▸ **Requirement**: Rewrite the rows below with every "Viewport" changed to "Window" and nothing else altered.

▸ **Entries on locating words and elements**:
┌────────

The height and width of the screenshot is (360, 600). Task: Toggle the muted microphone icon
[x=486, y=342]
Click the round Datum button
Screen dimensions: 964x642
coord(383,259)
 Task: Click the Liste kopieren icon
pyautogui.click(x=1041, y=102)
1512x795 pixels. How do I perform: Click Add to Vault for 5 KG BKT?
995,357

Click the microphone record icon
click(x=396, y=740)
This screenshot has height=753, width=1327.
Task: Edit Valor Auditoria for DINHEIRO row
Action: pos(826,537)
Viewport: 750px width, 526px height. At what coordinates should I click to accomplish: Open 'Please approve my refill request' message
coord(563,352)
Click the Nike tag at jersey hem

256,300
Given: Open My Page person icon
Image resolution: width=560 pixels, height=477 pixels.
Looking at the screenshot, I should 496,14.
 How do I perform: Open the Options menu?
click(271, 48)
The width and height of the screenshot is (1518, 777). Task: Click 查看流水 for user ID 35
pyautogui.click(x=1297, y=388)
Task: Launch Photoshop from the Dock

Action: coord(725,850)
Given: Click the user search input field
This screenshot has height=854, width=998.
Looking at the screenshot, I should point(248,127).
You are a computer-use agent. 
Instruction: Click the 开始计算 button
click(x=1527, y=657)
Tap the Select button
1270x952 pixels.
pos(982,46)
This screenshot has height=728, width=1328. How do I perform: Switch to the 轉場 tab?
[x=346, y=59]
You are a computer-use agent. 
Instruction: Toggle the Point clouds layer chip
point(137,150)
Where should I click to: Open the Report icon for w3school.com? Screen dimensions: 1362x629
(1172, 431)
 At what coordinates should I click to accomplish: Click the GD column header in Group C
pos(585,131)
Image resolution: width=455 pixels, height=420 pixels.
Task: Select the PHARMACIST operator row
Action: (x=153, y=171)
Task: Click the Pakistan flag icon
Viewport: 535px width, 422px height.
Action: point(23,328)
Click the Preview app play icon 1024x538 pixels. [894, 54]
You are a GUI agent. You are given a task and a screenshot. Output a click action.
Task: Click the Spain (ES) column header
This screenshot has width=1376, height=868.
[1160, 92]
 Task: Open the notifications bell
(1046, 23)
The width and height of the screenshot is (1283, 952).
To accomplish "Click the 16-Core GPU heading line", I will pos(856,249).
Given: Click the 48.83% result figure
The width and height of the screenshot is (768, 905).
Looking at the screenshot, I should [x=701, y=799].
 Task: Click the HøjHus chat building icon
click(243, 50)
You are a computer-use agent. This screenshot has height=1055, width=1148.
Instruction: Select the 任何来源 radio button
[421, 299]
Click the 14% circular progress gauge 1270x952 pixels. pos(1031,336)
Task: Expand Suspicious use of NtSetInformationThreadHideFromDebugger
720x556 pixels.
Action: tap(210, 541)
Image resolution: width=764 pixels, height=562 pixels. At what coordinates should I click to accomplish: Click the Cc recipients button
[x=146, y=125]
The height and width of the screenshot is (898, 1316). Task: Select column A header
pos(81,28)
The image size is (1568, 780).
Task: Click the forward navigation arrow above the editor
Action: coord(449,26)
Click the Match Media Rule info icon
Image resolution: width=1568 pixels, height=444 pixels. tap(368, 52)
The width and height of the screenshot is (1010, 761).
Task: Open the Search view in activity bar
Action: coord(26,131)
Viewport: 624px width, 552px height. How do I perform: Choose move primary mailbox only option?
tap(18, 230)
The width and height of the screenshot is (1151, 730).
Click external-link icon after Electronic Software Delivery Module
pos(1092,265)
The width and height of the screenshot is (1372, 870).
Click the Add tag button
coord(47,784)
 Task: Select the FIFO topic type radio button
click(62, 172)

└────────

▸ **Solution**:
The height and width of the screenshot is (360, 600). Task: Toggle the muted microphone icon
[x=486, y=342]
Click the round Datum button
Screen dimensions: 964x642
coord(383,259)
 Task: Click the Liste kopieren icon
pyautogui.click(x=1041, y=102)
1512x795 pixels. How do I perform: Click Add to Vault for 5 KG BKT?
995,357

Click the microphone record icon
click(x=396, y=740)
This screenshot has height=753, width=1327.
Task: Edit Valor Auditoria for DINHEIRO row
Action: pos(826,537)
Window: 750px width, 526px height. At what coordinates should I click to accomplish: Open 'Please approve my refill request' message
coord(563,352)
Click the Nike tag at jersey hem

256,300
Given: Open My Page person icon
Image resolution: width=560 pixels, height=477 pixels.
Looking at the screenshot, I should 496,14.
 How do I perform: Open the Options menu?
click(271, 48)
The width and height of the screenshot is (1518, 777). Task: Click 查看流水 for user ID 35
pyautogui.click(x=1297, y=388)
Task: Launch Photoshop from the Dock

Action: coord(725,850)
Given: Click the user search input field
This screenshot has height=854, width=998.
Looking at the screenshot, I should point(248,127).
You are a computer-use agent. 
Instruction: Click the 开始计算 button
click(x=1527, y=657)
Tap the Select button
1270x952 pixels.
pos(982,46)
This screenshot has height=728, width=1328. How do I perform: Switch to the 轉場 tab?
[x=346, y=59]
You are a computer-use agent. 
Instruction: Toggle the Point clouds layer chip
point(137,150)
Where should I click to: Open the Report icon for w3school.com? Screen dimensions: 1362x629
(1172, 431)
 At what coordinates should I click to accomplish: Click the GD column header in Group C
pos(585,131)
Image resolution: width=455 pixels, height=420 pixels.
Task: Select the PHARMACIST operator row
Action: (x=153, y=171)
Task: Click the Pakistan flag icon
Window: 535px width, 422px height.
Action: point(23,328)
Click the Preview app play icon 1024x538 pixels. [894, 54]
You are a GUI agent. You are given a task and a screenshot. Output a click action.
Task: Click the Spain (ES) column header
This screenshot has width=1376, height=868.
[1160, 92]
 Task: Open the notifications bell
(1046, 23)
The width and height of the screenshot is (1283, 952).
To accomplish "Click the 16-Core GPU heading line", I will pos(856,249).
Given: Click the 48.83% result figure
The width and height of the screenshot is (768, 905).
Looking at the screenshot, I should [x=701, y=799].
 Task: Click the HøjHus chat building icon
click(243, 50)
You are a computer-use agent. This screenshot has height=1055, width=1148.
Instruction: Select the 任何来源 radio button
[421, 299]
Click the 14% circular progress gauge 1270x952 pixels. pos(1031,336)
Task: Expand Suspicious use of NtSetInformationThreadHideFromDebugger
720x556 pixels.
Action: tap(210, 541)
Image resolution: width=764 pixels, height=562 pixels. At what coordinates should I click to accomplish: Click the Cc recipients button
[x=146, y=125]
The height and width of the screenshot is (898, 1316). Task: Select column A header
pos(81,28)
The image size is (1568, 780).
Task: Click the forward navigation arrow above the editor
Action: coord(449,26)
Click the Match Media Rule info icon
Image resolution: width=1568 pixels, height=444 pixels. tap(368, 52)
The width and height of the screenshot is (1010, 761).
Task: Open the Search view in activity bar
Action: coord(26,131)
Window: 624px width, 552px height. How do I perform: Choose move primary mailbox only option?
tap(18, 230)
The width and height of the screenshot is (1151, 730).
Click external-link icon after Electronic Software Delivery Module
pos(1092,265)
The width and height of the screenshot is (1372, 870).
Click the Add tag button
coord(47,784)
 Task: Select the FIFO topic type radio button
click(62, 172)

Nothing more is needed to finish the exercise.